加えて、最初から実現するべきセキュリティ仕様が開発者に情報共有されており、後からどのようにアップデートを実施するべきかもよく見えています。そのため、保守性にも優れたシステムを構築することができます。
セキュリティバイデザインのデメリット
セキュリティバイデザインのデメリットは、企画・設計においてどこまで何をすると「セキュア」といえるのか、明確な基準がないことがあげられます。これは、各システムごとに、セキュアな仕様として要求されるものが本来異なることに起因しています。
システムごとに「セキュア」といえるかどうか、検討が必要になってしまうことは時間や工数がかかり、デメリットと言えます。また、セキュアであることを重視しすぎてしまい、極端な場合には実現不可能な仕様を要求してしまうような事態も生じています。
デメリットをできるだけ避けるためには、開発対象となるシステムに、どこまでのセキュリティ仕様を盛り込むのか、また、検証をどのように行うのか、プロジェクトの初期にあらかじめ関係者で合意のうえ、文書化し、共有することが必要と考えられます。

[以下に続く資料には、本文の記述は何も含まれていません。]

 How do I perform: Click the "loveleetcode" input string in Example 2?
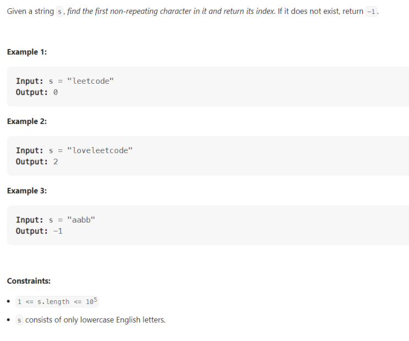point(99,150)
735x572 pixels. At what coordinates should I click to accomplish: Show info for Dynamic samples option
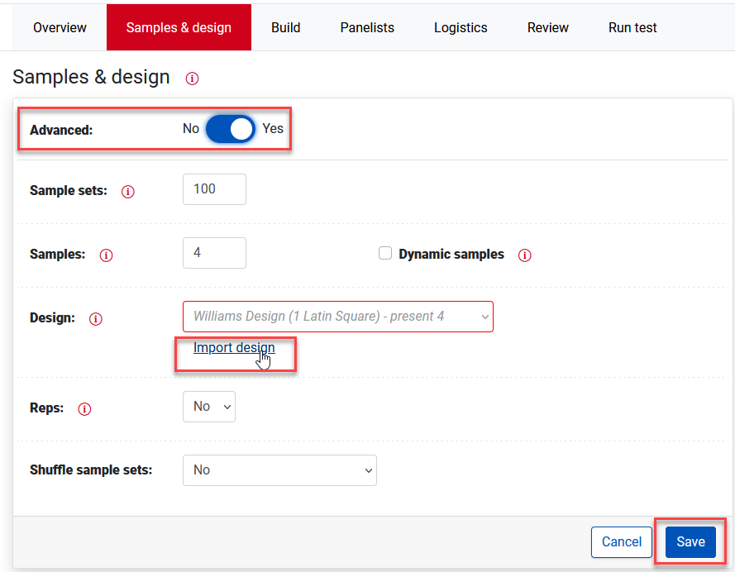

もう一つは、セキュリティバイデザインを実現するプロセスそのものは標準化されていないことから、品質にはばらつきが生じてしまうこともデメリットです。デメリットに対応するためには、「IoT開発におけるセキュリティ設計の手引き」(IPA)などで想定されるプロセスを土台に、自社で標準プロセスを確立することも品質確保のために必要な方法と考えられます。
セキュリティバイデザインの流れ
セキュリティバイデザインは、次のような流れで進めます。
- システムのコンセプト作り
- 保護されるべき情報資産の特定
- 想定される脅威の抽出・分析
- 対応策の決定および盛り込むべきセキュリティ仕様の特定
- セキュリティ仕様を盛り込んだシステムの設計
- 想定されている脅威に設計が対応できていることの検証
システムそれぞれにおいて、セキュアな仕様は異なり、また想定される攻撃も異なること、システムが取り扱うデータの種類なども異なり、保護される情報資産の性質も異なります。
そのため、これらの前提条件の分析がカギとなります。
このようにシステムの上流工程からセキュリティ仕様を組み込んでおくのと同時に、組込みシステムの場合には、上流工程からセキュリティ仕様・セーフティー仕様を並行して企画・設計を行います。
まとめ
セキュリティバイデザインは、システムの設計からセキュリティ仕様を組み込むことにより、システムの初期設定からライフサイクル全体をより安全なものとすることができます。また、後付けのセキュリティ仕様を組み込むために生じがちな手戻りによるコストも避けることができます。
その一方、システムそれぞれに、何を防御の対象とするか、どのような仕様がセキュアであるかは異なります。このことから、開発するシステムごとに脅威と対策を分析の上、文書化して共有することや、標準プロセスを設定することがより効果を高めることにつながると考えられます。